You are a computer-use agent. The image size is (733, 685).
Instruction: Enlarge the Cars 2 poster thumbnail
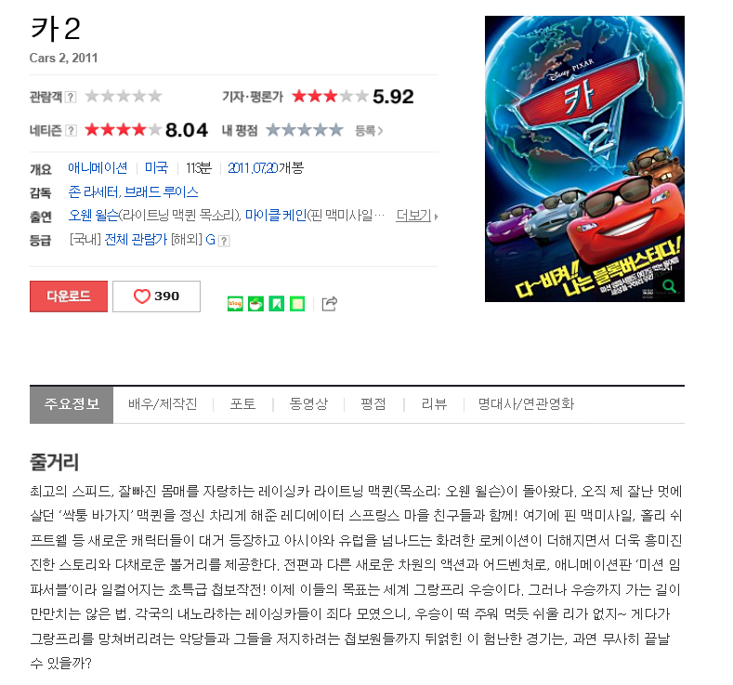tap(584, 159)

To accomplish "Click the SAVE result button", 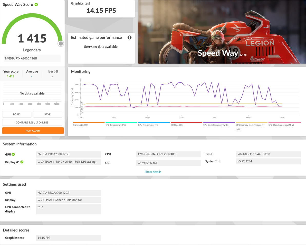I will tap(47, 114).
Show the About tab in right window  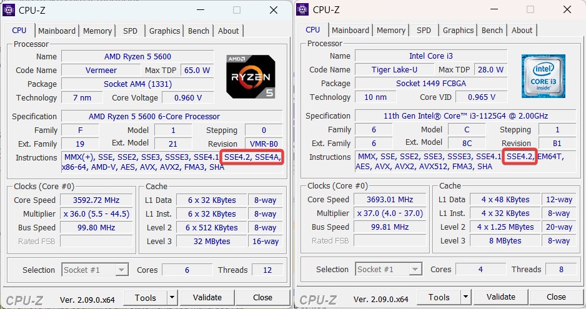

• • •

» Instructions for the task
Locate every line in the records that contains the word "Enlarge", and copy each such line.

» The solution
Instruction: Enlarge the Cars 2 poster thumbnail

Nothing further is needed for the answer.